__WHAT TO PRODUCE__. Please find each line in the rows below that contains the word "Click" and copy it out. Matching is case-sensitive.

__RECORDS SUPPLIED__.
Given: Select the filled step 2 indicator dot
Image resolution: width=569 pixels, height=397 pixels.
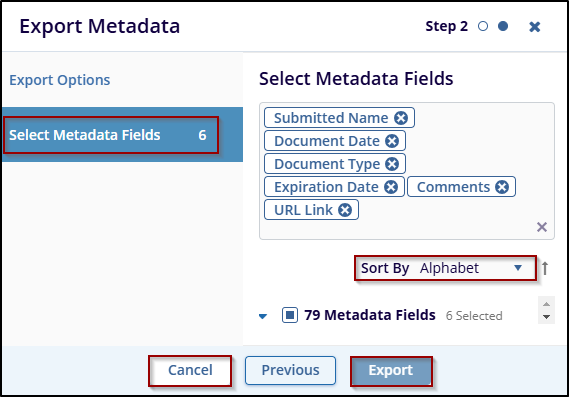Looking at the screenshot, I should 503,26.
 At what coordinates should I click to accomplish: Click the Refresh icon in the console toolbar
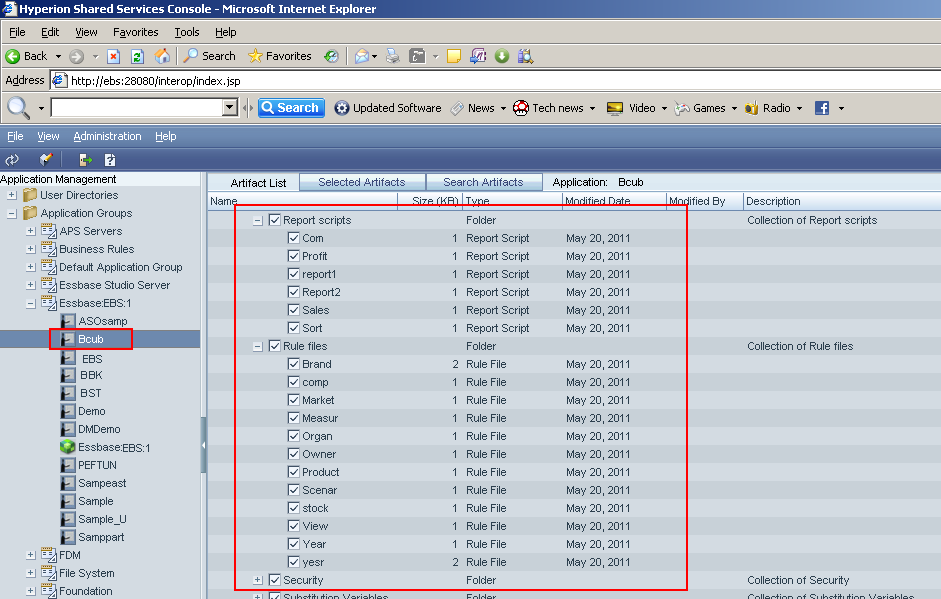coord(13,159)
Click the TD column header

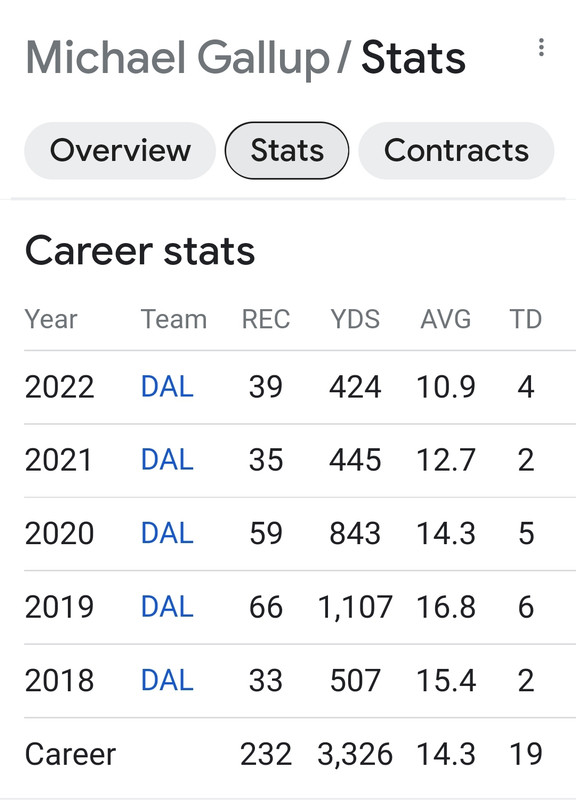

__ANSWER__.
 At what coordinates should I click to accomplish: Click the Refresh icon in the console toolbar
Click the TD column header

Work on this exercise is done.